BMW showed the i Vision Dynamics, a svelte saloon that will become its all-electric rival to the Tesla Model S. Mercedes-Benz’ EQA Concept Car previews its 2020 entry-level EV. Volkswagen announced plans to sell 3 million EVs a year by 2025. And it wasn’t just the German brands; Honda’s Urban Concept EV is an electric supermini we already want, the Mini Electric Concept previews 2019’s new model to be built in Oxford, while Jaguar went as far as launching an electric car racing series for the new I-Pace EV.
Many car makers were contrite. We’ve got the message, they said. No more extravagance for them, they insisted. Time to get down to work and prepare the electric cars of the future – because it’s companies like VW Group that will lead the electric car breakthrough, said CEO Matthias Müller, not “the self-styled pioneers”.
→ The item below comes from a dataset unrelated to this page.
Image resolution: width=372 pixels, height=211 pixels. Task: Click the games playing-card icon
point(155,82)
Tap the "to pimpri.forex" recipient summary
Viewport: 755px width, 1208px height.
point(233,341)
Just in case we didn’t get the message he was talking about Tesla, he continued: “It will come from those who can get a new technology up and running on a truly relevant scale. We are not talking about a company with annual sales of 200,000 or 300,000 cars. We are talking about a Group that puts more than 10 million vehicles on the road per year… in all segments… almost anywhere in the world.”
Last year, Tesla sold around 84,000 cars; by 2020, it plans to sell 1 million cars annually, although analysts are less sure. By committing the entire Volkswagen Group – including Audi, Bentley, Bugatti, Skoda, Seat and various others – to electric and electrification, Müller believes that by 2025, 1 in 4 of all new VW Group cars could be a pure EV. “This figure alone show what it means when a Group like ours focuses all its energy on one goal.”
It was a similar message from BMW. Mercedes-Benz chief Dr Dieter Zetsche stated that the Smart brand will move entirely to electric drive – first in Europe and North America by the end of the decade, and the rest of the world shortly after. Making it the world’s first car brand to switch from all-combustion engines to all-electric.
Which clashes with the Greenpeace claim that, “amidst a growing number of announcements from governments banning the sales of new fossil fuel powered cars by 2025-2040, many traditional car makers refuse to embrace the change”.
Perhaps Greenpeace should have spent less time protesting outside and more time checking out the exhibits. “Greenpeace Germany is demanding a sustainable transport system that consists of cleaner, smaller and shared electric cars.” It won’t be long before it gets it.